The Bank of Canada held its policy rate steady at 1 per cent, as expected, even as it said the economy was running at or near full capacity, signaling it was willing to let the economy run a little bit hot amid uncertainty over renegotiation of the North American Free Trade Agreement.
“With the kind of language they used … it makes you question whether they will be ready to move in December,” said Jimmy Jean, senior economist at Desjardins Capital Markets.
Perceived chances of another hike by the end of the year fell to less than 30 per cent from 37 per cent before the rate decision, the overnight index swaps market showed.
The central bank had hiked in July and September, the first rate increases in nearly seven years, after rapid acceleration in Canada’s economy in the first half of the year.

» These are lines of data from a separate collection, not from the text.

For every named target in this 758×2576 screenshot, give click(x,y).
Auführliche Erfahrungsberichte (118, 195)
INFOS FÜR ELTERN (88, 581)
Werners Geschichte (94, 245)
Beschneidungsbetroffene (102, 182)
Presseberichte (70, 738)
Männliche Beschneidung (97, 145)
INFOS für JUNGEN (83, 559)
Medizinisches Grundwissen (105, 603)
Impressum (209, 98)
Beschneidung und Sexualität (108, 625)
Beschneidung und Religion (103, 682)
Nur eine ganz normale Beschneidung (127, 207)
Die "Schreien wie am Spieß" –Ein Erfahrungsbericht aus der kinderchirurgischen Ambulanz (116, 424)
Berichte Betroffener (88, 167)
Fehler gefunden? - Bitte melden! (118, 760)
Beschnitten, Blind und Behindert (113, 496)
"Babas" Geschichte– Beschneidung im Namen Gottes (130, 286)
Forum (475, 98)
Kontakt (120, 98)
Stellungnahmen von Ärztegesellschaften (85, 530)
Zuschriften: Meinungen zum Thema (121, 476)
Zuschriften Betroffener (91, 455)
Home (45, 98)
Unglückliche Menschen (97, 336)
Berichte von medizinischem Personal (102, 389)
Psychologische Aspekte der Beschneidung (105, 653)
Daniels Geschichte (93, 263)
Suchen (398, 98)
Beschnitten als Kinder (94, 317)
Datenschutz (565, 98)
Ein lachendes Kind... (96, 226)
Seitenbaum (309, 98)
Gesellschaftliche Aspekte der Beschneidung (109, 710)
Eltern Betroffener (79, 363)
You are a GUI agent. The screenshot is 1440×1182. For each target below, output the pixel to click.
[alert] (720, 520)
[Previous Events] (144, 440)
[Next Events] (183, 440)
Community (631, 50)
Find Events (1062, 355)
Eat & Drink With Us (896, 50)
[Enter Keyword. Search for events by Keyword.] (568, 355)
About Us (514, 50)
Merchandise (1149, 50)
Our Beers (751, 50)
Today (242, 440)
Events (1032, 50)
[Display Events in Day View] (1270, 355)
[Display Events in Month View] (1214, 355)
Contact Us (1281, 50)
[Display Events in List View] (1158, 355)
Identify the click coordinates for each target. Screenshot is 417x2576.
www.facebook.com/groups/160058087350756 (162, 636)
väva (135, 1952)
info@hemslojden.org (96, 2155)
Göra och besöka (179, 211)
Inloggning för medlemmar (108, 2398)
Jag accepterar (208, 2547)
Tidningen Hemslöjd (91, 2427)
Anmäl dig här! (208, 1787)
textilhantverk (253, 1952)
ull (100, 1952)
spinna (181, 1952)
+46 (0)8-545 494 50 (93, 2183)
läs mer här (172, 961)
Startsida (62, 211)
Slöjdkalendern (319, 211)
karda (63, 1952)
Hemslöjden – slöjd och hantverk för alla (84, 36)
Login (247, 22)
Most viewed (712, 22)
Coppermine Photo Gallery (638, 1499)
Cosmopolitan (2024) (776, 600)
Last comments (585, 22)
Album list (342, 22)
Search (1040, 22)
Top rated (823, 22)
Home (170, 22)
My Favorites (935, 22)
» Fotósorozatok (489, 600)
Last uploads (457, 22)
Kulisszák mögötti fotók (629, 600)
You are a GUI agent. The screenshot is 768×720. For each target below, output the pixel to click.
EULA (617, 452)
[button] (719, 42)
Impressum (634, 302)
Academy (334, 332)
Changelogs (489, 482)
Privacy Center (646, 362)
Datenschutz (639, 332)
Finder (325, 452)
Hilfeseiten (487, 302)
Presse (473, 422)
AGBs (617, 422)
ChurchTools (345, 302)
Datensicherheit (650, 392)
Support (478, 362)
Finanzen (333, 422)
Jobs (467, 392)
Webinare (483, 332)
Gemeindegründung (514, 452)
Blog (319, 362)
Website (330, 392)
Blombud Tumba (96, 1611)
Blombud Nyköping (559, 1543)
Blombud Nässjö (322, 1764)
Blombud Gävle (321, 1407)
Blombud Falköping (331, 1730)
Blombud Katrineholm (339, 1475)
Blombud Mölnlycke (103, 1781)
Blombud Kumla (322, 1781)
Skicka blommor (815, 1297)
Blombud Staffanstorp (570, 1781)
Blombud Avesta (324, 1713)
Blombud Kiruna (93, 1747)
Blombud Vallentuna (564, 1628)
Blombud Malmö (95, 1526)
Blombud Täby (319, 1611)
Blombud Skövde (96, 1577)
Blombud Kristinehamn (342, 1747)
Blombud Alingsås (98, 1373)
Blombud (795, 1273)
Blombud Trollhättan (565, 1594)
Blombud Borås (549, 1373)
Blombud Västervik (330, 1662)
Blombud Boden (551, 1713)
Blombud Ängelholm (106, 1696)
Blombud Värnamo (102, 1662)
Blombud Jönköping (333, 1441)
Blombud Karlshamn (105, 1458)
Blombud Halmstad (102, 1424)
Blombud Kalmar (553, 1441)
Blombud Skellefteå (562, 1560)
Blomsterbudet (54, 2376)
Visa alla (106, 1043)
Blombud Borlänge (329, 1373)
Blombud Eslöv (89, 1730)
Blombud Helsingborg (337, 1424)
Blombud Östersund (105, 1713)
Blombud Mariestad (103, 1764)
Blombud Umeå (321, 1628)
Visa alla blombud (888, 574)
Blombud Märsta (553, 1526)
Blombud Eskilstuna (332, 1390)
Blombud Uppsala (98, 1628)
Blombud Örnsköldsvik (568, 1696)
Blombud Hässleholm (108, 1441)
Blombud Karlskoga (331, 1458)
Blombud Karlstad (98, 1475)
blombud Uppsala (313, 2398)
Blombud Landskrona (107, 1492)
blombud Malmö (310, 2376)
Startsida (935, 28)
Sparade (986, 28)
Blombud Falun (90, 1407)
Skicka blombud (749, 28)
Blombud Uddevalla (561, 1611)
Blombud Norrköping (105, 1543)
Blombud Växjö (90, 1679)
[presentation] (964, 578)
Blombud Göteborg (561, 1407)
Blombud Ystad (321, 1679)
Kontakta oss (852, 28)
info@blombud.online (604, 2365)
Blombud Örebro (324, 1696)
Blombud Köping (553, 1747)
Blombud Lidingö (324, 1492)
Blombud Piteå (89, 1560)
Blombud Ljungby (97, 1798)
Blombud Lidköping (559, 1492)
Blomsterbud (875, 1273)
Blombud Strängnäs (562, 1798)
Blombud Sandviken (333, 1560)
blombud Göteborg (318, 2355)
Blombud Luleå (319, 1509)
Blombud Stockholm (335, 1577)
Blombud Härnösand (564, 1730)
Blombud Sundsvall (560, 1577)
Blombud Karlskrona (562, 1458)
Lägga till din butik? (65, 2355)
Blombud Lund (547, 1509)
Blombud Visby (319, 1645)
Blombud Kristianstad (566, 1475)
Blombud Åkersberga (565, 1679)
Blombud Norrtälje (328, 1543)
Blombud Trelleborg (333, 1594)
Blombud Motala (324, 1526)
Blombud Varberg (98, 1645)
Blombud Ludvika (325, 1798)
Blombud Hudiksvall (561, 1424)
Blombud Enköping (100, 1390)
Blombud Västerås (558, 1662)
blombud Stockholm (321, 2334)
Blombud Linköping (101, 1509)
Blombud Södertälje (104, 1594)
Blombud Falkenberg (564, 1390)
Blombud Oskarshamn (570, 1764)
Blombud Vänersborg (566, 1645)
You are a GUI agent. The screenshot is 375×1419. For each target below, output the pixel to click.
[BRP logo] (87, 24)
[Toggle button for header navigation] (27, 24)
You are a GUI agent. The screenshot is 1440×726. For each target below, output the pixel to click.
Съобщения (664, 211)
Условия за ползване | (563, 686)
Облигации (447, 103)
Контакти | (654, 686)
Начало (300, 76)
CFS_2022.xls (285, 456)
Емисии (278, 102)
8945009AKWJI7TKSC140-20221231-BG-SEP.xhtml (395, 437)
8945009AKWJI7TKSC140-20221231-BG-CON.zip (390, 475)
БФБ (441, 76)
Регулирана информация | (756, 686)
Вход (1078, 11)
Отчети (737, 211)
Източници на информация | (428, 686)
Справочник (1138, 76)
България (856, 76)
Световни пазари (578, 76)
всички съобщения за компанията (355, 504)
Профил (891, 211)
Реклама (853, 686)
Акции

At 4 p.m. EDT (2000 GMT), the Canadian dollar was trading at $1.2801 to the greenback, or 78.12 U.S. cents, down 1 per cent.
The currency’s strongest level of the session was $1.2630, while it touched its weakest since July 12 at $1.2816.
It has lost 5.8 per cent since posting a more than 2-year high in early September.
The price of oil, one of Canada’s major exports, fell after a surprising increase in U.S. crude inventories.
U.S. crude prices settled 0.6 per cent lower at $52.18 a barrel.
Canadian government bond prices were higher across a steeper yield curve, with the two-year up 5.5 cents to yield 1.466 per cent and the 10-year rising 18 cents to yield 2.043 per cent.
Canada’s 2-year yield fell 5.4 basis points further below its U.S. equivalent to a spread of –13.7 basis points, after U.S. data pointing to strong business spending helped underpin U.S. Treasury yields.